Translation boundaries

The four parallel carriers translate to / from Fact:

Rigor::RbsExtended::PredicateEffect#to_fact — class-name effects lift to Nominal[<class>]-typed facts; refinement-form effects pass their refinement_type through directly. The edge field doesn’t survive — the slot the resulting fact lands in (truthy_facts / falsey_facts) encodes that.
Rigor::RbsExtended::AssertEffect#to_fact — same shape; the condition field (:always / :if_truthy_return / :if_falsey_return) routes the slot at the read_flow_contribution boundary (:always → post_return_facts, :if_truthy_return → truthy_facts, :if_falsey_return → falsey_facts) and does not surface on the Fact itself.
Built-in narrowing facts — slice 4 implementer adds the translation when wiring Inference::Narrowing through the merger.
Plugin contributions — slice 5’s emission protocol returns FlowContribution bundles whose truthy_facts / falsey_facts slots are already Fact arrays.

Authority tiers

Tier	Source family	Notes
0	`:builtin`	Core Ruby semantics + accepted RBS contracts. Authoritative.
1	`:rbs_extended`	`RBS::Extended` directive bundles (v0.0.9 group D reference impl).
1	`:generated`	Generated signatures / metadata.
2	`:plugin`, `plugin.<id>`	Plugin contributions.
3	anything else	Unknown — reported but treated as the lowest tier.
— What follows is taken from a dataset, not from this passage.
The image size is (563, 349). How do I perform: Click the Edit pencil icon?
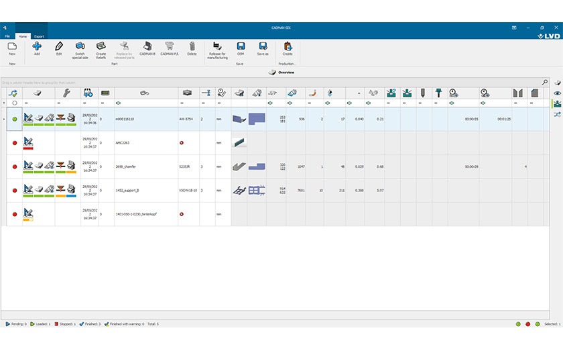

Within a tier, contributions merge in deterministic order: provenance-supplied plugin_id alphabetical (nil plugin ids sort first to keep :rbs_extended / :generated pre-plugin contributions stable), then by their original input position as the final tie-break.

Composition rules (per ADR-2)

:return_type. Intersect via Rigor::Type::Combinator.intersection. The merger detects collapse via mutual accepts trinaries: when neither side accepts the other (a.accepts(b).no? && b.accepts(a).no?), the value domains are disjoint and the intersection is empty. Collapse at the same tier raises :return_type_collapse; collapse triggered by a lower tier raises :lower_tier_contradiction. The result keeps the higher-tier value for the slot.
:truthy_fact / :falsey_fact / :post_return_fact. Edge-local. Plugin true-edge facts do NOT imply the false-edge complement. Same-tier and cross-tier facts accumulate while deduping by payload equality.
:mutation / :invalidation / :role. Union; dedupe by equality.
:exception. Single-valued. Equal exceptional effects collapse silently; non-equal effects raise either :exceptional_disagreement (same tier) or :lower_tier_contradiction (lower tier challenges higher).
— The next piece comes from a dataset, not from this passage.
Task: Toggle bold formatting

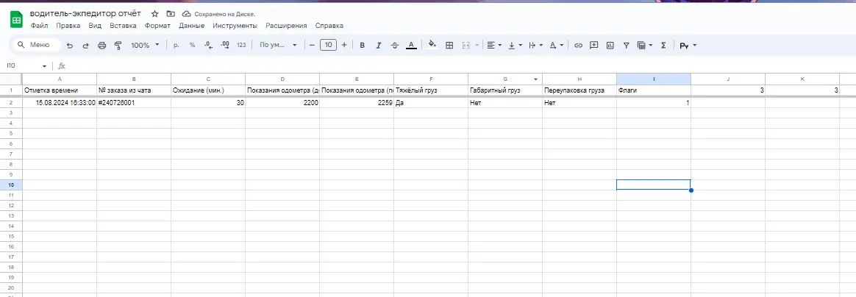Action: [x=362, y=46]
What slice 3 deliberately does NOT do

Wire built-in narrowing through the merger. Slice 4’s job.
Diagnose conflicts as :contribution_merge Diagnostic rows. Slice 5 routes plugin diagnostic provenance through the formatter; slice 4 surfaces conflicts during analysis.
Compose Cache::Descriptor rows from the merge result. Slice 6 picks that up alongside plugin-side cache producers.
Detect richer return-type-collapse cases. The slice-3 heuristic uses the accepts trinary; non-nominal carriers (Tuple intersection that collapses, structural intersection with a refined predicate that excludes every constant) fall through as non-collapsing for now. Slice 4 will exercise the full carrier matrix and fold any missed cases back into the merger.

Round-trip property

The flattening is implemented to be invertible:

contribution = Rigor::FlowContribution.new(...)
elements     = contribution.to_element_list
merged       = Rigor::FlowContribution::Merger.merge([contribution])
# merged carries the same slots as `contribution`, plus the
# provenance and an empty conflict list.

Slice 4 will exercise this round-trip alongside the analyzer’s existing narrowing call sites.